■ **Directive 1**
In the forum thread on definite integrals, which interval does the reply say was left out of the second problem?
■ **Directive 2**
Reproduce the part of the forum thread on definite integrals between "For one thing, you" and "minutes too late...", inclusive.

* start Text passage *

2 of evaluating definite integrals

[Beeorz]

Homework Statement

1)Evaluate the definite integral using FTC:
$$\int_1^4 \left( \frac{d}{dt} \sqrt{4+3t^4} \right)dt$$


2)Evaluate the definite integral:
$$\int_{-2}^6 f(x)dx$$

f(x)=
{x if x<1}
{1/x if x>=1}

Homework Equations

The Attempt at a Solution

Having trouble getting the anti-derivative it seems...
1)$$\int_1^4 \sqrt{4} + \int_1^4 \sqrt{3t^4}$$

$$2\int_1^4 1 + \sqrt{3} \int_1^4 t^2$$

$$2x + \sqrt{3} \frac {t^3}{3}$$



2)$$\int_{-2}^0 x + \int_1^6 \frac {1}{x}$$

$$\int_{-2}^0 \frac {1}{2}x^2 + \int_1^6 \ln \abs{x}$$



Anyways, I hope someone answers :\...took quite some time learning the tex format.

 

[Beeorz]

I figured them both out!

 

[Defennder]

Homework Statement

1)Evaluate the definite integral using FTC:
$$\int_1^4 \left( \frac{d}{dt} \sqrt{4+3t^4} \right)dt$$


2)Evaluate the definite integral:
$$\int_{-2}^6 f(x)dx$$

f(x)=
{x if x<1}
{1/x if x>=1}

Homework Equations

The Attempt at a Solution

Having trouble getting the anti-derivative it seems...
1)$$\int_1^4 \sqrt{4} + \int_1^4 \sqrt{3t^4}$$

$$2\int_1^4 1 + \sqrt{3} \int_1^4 t^2$$

$$2x + \sqrt{3} \frac {t^3}{3}$$

For one thing, you only need observe that the question asks you to find the anti-derivative of a derivative. Your approach appears correct but a little off. You appear to have improperly split up the square root term. $$\sqrt{a+b} \neq \sqrt{a} + \sqrt{b}$$.

2)$$\int_{-2}^0 x + \int_1^6 \frac {1}{x}$$
$$\int_{-2}^0 \frac {1}{2}x^2 + \int_1^6 \ln \abs{x}$$

You're forgetting the interval for 0<x<1.

EDIT: Two minutes too late...

* end Text passage *
* start Given material *

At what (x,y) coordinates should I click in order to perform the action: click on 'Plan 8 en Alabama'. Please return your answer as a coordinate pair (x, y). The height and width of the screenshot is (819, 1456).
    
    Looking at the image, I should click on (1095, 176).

* end Given material *

■ **Correct answer 1**
The interval 0<x<1.

■ **Correct answer 2**
For one thing, you only need observe that the question asks you to find the anti-derivative of a derivative. Your approach appears correct but a little off. You appear to have improperly split up the square root term. $$\sqrt{a+b} \neq \sqrt{a} + \sqrt{b}$$.

2)$$\int_{-2}^0 x + \int_1^6 \frac {1}{x}$$
$$\int_{-2}^0 \frac {1}{2}x^2 + \int_1^6 \ln \abs{x}$$

You're forgetting the interval for 0<x<1.

EDIT: Two minutes too late...